Avantages pour OpenAI

  • Obtenir une licence lui permettant d’entraîner ses modèles sur les contenus des éditeurs et d’afficher ces informations dans les produits ChatGPT avec attribution et liens
  • Annoncer les éditeurs comme partenaires privilégiés et collaborer avec eux pour construire ces expériences

Produits d’affichage des contenus d’éditeurs

  1. Hover Treatment : ajoute des hyperliens sur des mots-clés dans la réponse, et un onglet cliquable apparaît au survol
  2. Anchor Treatment : un bouton cliquable brandé apparaît sous la réponse de ChatGPT à la requête de l’utilisateur
  3. In-line Treatment : insère dans le texte de réponse de ChatGPT une citation complète en plus grande taille avec un lien cliquable vers la marque

L’avis de GN⁺

  • Le programme PPP semble davantage centré sur le crawling que sur l’entraînement. Il est probable qu’OpenAI ait déjà collecté et entraîné ses modèles sur les données d’archives de ces éditeurs, mais pour répondre aux requêtes actuelles, l’accès à des contenus récents est nécessaire
  • Si les éditeurs participent au PPP, l’expérience utilisateur d’OpenAI devrait s’améliorer et se déplacer vers un engagement de navigation via des réponses contenant des liens. Cela pourrait entraîner une hausse des revenus des éditeurs
  • Cependant, la manière d’inclure des liens et des extraits dans les réponses de ChatGPT pourrait au contraire réduire les visites des utilisateurs sur les sites des éditeurs. Selon un modèle récent de The Atlantic, si des moteurs de recherche comme Google intègrent l’IA à la recherche, ils pourraient répondre aux requêtes des utilisateurs sans clic vers un site web dans 75 % des cas
  • Alors que de nombreux éditeurs de presse ne se sont ni associés à OpenAI ni engagés dans une action en justice, OpenAI cherche à faire évoluer cette situation via des programmes comme le PPP
  • En fin de compte, les éditeurs devront examiner avec prudence l’opportunité d’un partenariat avec OpenAI. Les revenus à court terme pourraient augmenter, mais des effets secondaires sont aussi à craindre à long terme, comme une baisse du trafic vers leurs propres sites et une dépendance accrue à OpenAI

1 commentaires

 
GN⁺ 2024-05-10
Réactions sur Hacker News
  • Les éditeurs participant au programme de partenariat (PPP) d’OpenAI bénéficient d’une mise en avant prioritaire dans les conversations du chat et d’une « expression de marque plus riche », ainsi que d’un traitement plus visible des liens pour leur contenu. Cela peut créer le problème de biais du modèle commercial que beaucoup redoutent.

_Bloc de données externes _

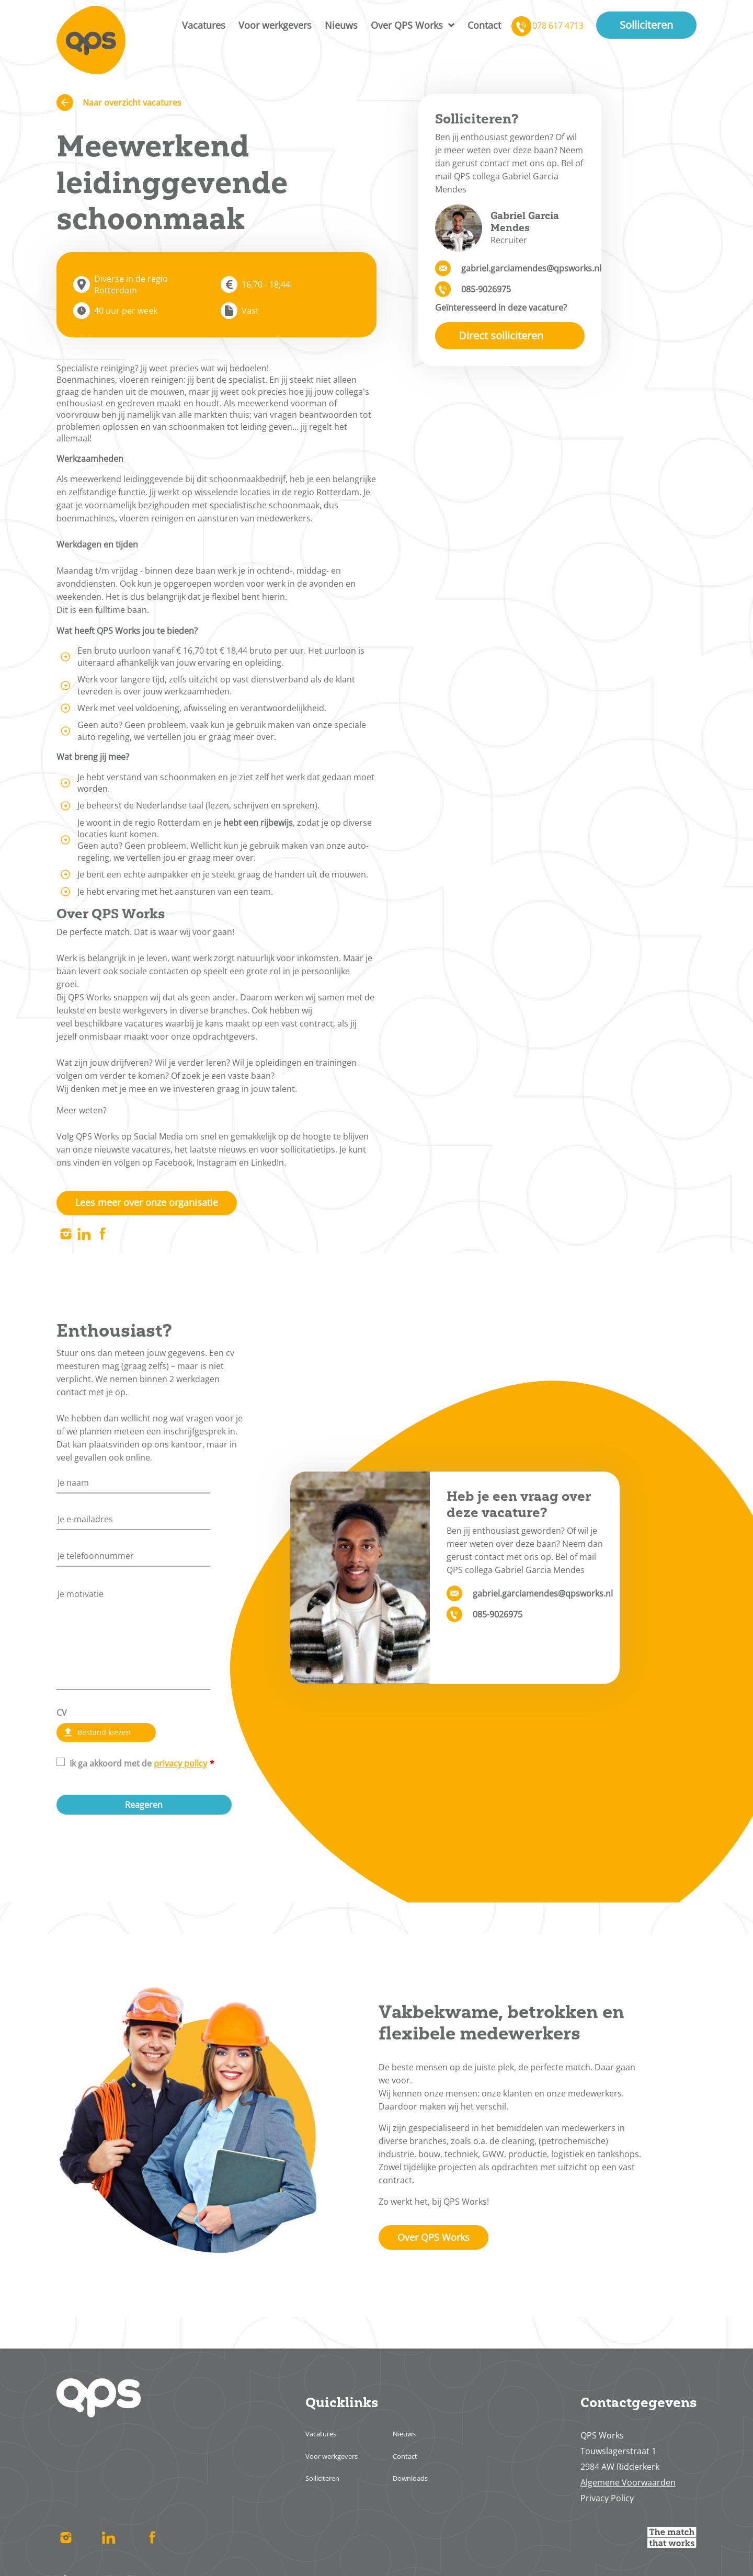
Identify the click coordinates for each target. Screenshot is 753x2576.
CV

  • Aucun utilisateur final ne souhaite « interagir » avec une marque d’entreprise ni « découvrir facilement » du contenu Burger King. Il est choquant de voir l’euphémisme qu’OpenAI emploie pour désigner le « spam ».

  • Pour certaines entreprises comme AWS, il serait très précieux d’avoir la garantie que leurs jeux de données soient inclus dans le processus d’entraînement des LLM. On peut s’attendre à ce qu’OpenAI et d’autres commencent à facturer ce type de garantie.

  • OpenAI paie les fournisseurs de contenu pour obtenir de la visibilité et récupérer des données d’entraînement. Comme cela vise à monétiser l’amélioration des performances du modèle, l’incitation est davantage d’utiliser ces données pour améliorer le produit que de simplement promouvoir le contenu.

  • Ce type de publicité ressemble aux débuts d’AdWords chez Google. Au départ, cela semblait garantir la pertinence, avant de vite se transformer en publicité agaçante.

  • OpenAI pourrait ne pas être très motivé à faire avancer la recherche sur la traçabilité des sources des données d’entraînement. Pourtant, l’explicabilité joue un rôle important pour aligner l’IA avec l’intérêt général.

  • Si ChatGPT se met à recommander des produits, les utilisateurs s’en détourneront.

  • Contrairement aux anciens assistants IA qui n’ont pas réussi à se monétiser, le fait qu’OpenAI ait proposé le PPP aux éditeurs dès le départ semble montrer une volonté de bâtir un modèle économique viable sur le long terme. Il sera intéressant de voir comment l’entreprise équilibrera clients payants, utilisateurs gratuits et coûts d’exploitation.